Code is what makes the digital world tick. It’s what constitutes an app, computer program, or a website. In a nutshell, it is the way people can write instructions to a computer and have that computer understand the message. While all digital programs require code to function, they each use a separate type of code, which is called coding language. Each language has different attributes that make it more suitable for a specific application. If you’re interested in becoming a web developer, you’d want to check out Ruby, Python, or C#. If you wanted to become a game developer you may want to learn Java, C or C++. Today, we’re checking out eight coding languages you ought to know!
C language is a general-purpose, programming language that was originally developed by Dennis Ritchie (ThinkFun CEO Bill Ritchie’s brother!) to develop the UNIX operating system at Bell Labs in 1972. It has become a widely-used professional language because it is easy to learn, is very structured, can handle low-level activities, and can be used on a variety of computer platforms. Because C language is the ancestor to many coding languages today, C is often the first programming course offered in universities.
While the C language performed very well, it lacked object orientation programming, which is a type of coding model that organizes around objects rather than “actions” and uses data rather than logic. This type of thinking takes the view that we want to see the objects we’re manipulating rather than the logic required to manipulate them. The C++ language, developed in 1983, sought to address this issue. Today, C++ is one of the most widely used programming languages in the world and was the language of choice for developing Google Chrome, Firefox, and the complete suite of Adobe Software. Advanced games and operating systems like windows have been developed in C++ because the language is fast and efficient. Programmers who know C++ are in high demand across the job market, which makes this a very good language to learn if you’re interested in pursuing a career in computer science!

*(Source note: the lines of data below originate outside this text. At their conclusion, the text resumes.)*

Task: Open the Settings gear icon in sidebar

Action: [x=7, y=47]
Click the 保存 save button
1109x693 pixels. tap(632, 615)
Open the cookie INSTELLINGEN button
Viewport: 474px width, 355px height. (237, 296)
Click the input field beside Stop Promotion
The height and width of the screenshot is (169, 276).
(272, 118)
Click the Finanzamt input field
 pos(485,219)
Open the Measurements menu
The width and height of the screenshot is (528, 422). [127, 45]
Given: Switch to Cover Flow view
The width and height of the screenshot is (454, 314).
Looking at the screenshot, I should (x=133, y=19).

Created by Sun Microsystems in 1995, Java is a programming language that has lots of applications. It was the first purely object-oriented programming language and is very forgiving to programmers who might make an error (unlike C++). Java was designed to have the look of C++ but was a simplified version of the language. It’s a fairly versatile language that can be used for a wide variety of applications, and is relatively easy to learn, especially for anyone who knows about the C language. Not only that, but the language and the tools needed to run Java applications are free! You can download the software here.

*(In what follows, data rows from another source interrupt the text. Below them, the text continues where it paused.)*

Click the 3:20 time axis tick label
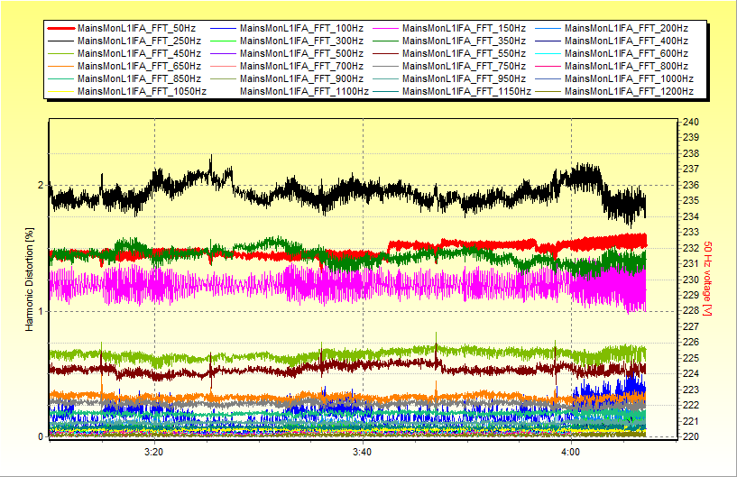The width and height of the screenshot is (737, 477). (154, 451)
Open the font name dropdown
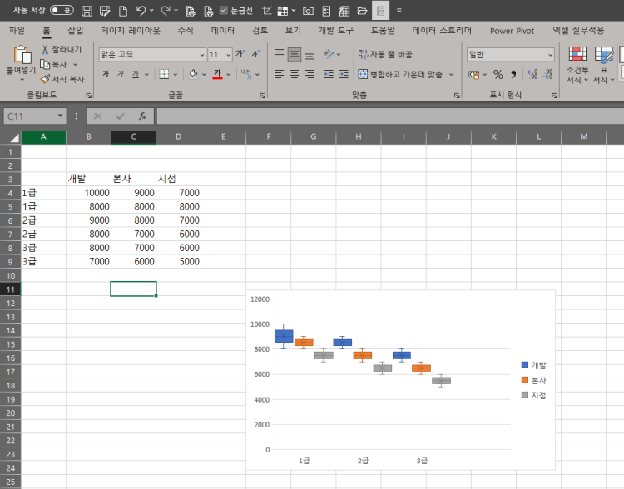Image resolution: width=624 pixels, height=489 pixels. tap(201, 55)
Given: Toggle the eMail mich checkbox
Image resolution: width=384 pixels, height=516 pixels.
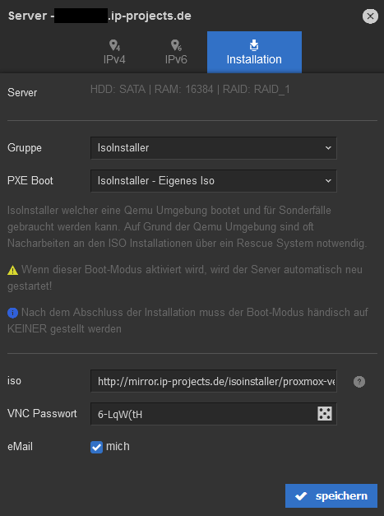Looking at the screenshot, I should [96, 447].
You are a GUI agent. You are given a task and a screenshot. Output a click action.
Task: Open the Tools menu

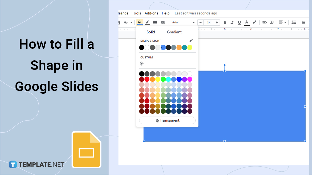point(136,13)
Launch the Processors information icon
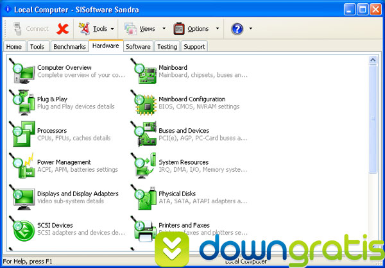Screen dimensions: 385x268 (x=22, y=135)
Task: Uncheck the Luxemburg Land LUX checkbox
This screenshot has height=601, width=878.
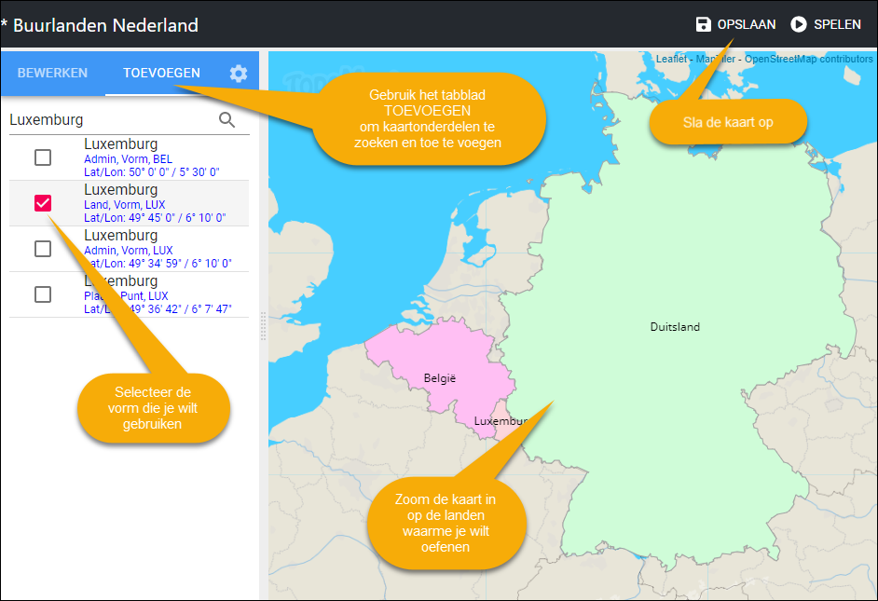Action: click(x=43, y=203)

Pronounced C-sharp, not C-hashtag for all you social media gurus, this is the language that was used to develop Microsoft applications in 2000. It’s nearly identical to Java, and is said to combine the robustness of C++ with the advanced features of Java. Basically, if you are familiar with C, C++, or Java, C# will be easy to understand. If you are developing a Windows form application or a Windows phone application, you will be required to use this language. This is a language to consider if you are interested in developing applications for Windows-based platforms.

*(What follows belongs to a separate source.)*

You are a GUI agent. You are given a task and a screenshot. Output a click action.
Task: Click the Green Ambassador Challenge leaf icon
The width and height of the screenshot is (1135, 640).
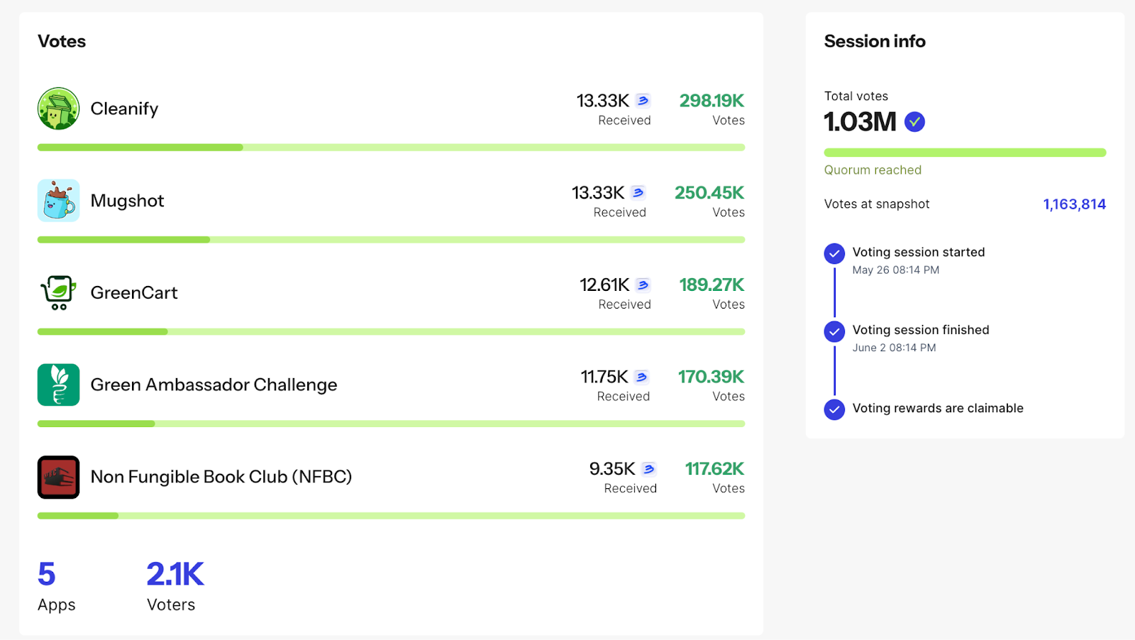coord(58,385)
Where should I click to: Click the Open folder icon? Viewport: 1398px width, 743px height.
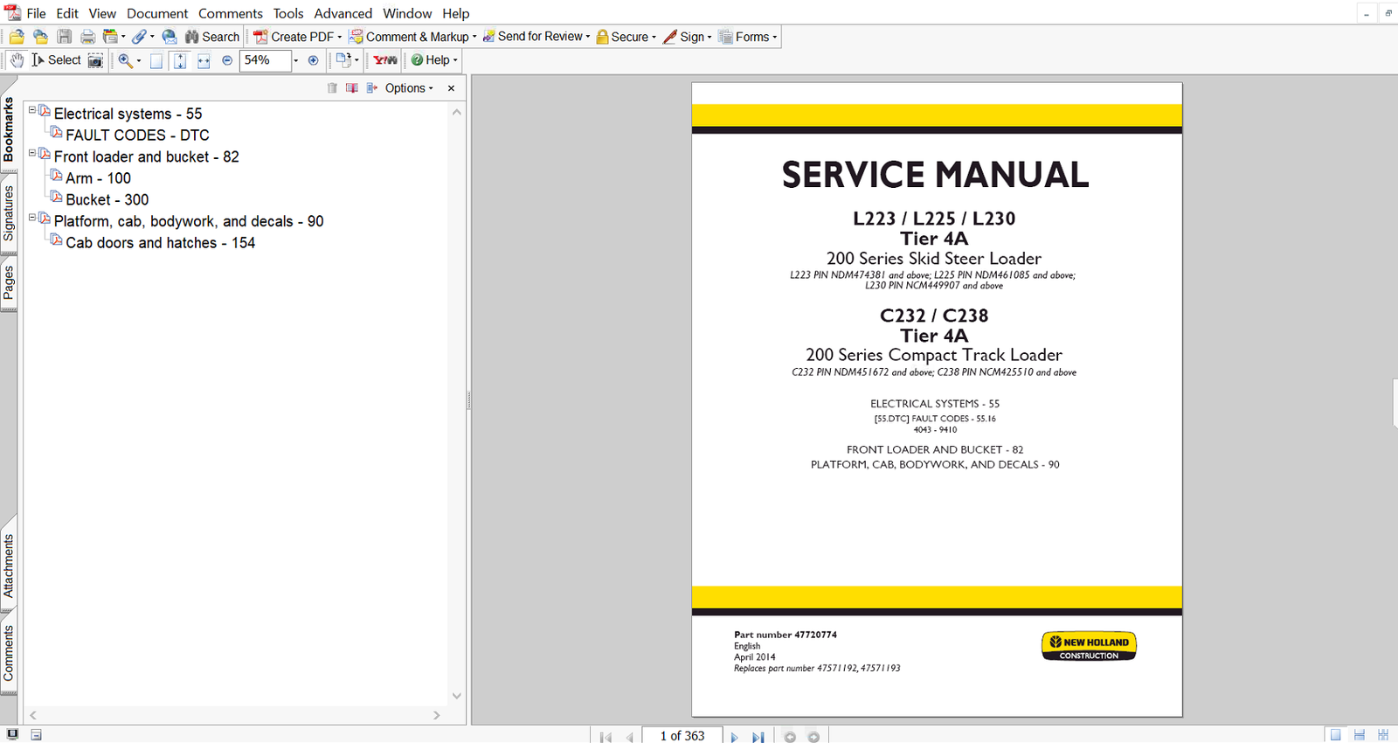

If Windows isn’t your thing and you’re interested in Apple-based applications, this would be the language you would want to learn. Developed by Brad Cox and Tom Love in 1983, the purpose of Objective C was to address the deficiencies in the C language. Problems with C led to the creation of C++ and Objective C, and the latter is very popular today because of its use in developing applications for Apple’s iPhone and iPad. This language is general-purpose, object-oriented, and would also be a good language to know if you’re looking to go into the freelance industry.
Python involves using high level built data structures, but it’s still fairly easy to learn. The language is an interpreted, object-oriented language that has a general-purpose use. An interpreted language is one where the instructions are not directly executed by the target machine, but are read and executed by another program. This makes the language faster because it is using the native code of the machine directly. Python was developed by Guide Van Rossum in 1991, and is gaining popularity today because Google invested in the language. Pinterest and Instagram’s websites both run on Python, making it a great language for those interested in becoming a web developer or a software developer.
Ruby is similar to Python in that it is a simple, readable language that mainly focuses on developing web-based applications. It is also an interpreted, object-oriented programming language and was created by Yukihiro Matsumoto in 1995. Hulu, Twitter, Shopify, and Groupon all use Ruby for their websites. Ruby is different from Python in that there’s more than one way to do the same thing. Python is more structured in this aspect. Matsumoto designed Ruby for productivity and fun, and he followed the principles of good user interface design. Programmers who know Ruby are also in high demand today, so if your interest lies in making webpages, Ruby is your go-to language!
There are well over 250 coding languages out in the world, which sounds pretty daunting, but each language has a relationship to another. So, if you learn basic programming languages like the ones listed here, it shouldn’t be hard to branch out. Mark Engelberg, the inventor of ThinkFun’s Code Master, Chocolate Fix, On the Brink, Rover Control, and Robot Repair prefers a language called Clojure, which is a general-purpose language that runs on the Java virtual machine. Once you learn one language, the digital possibilities are endless!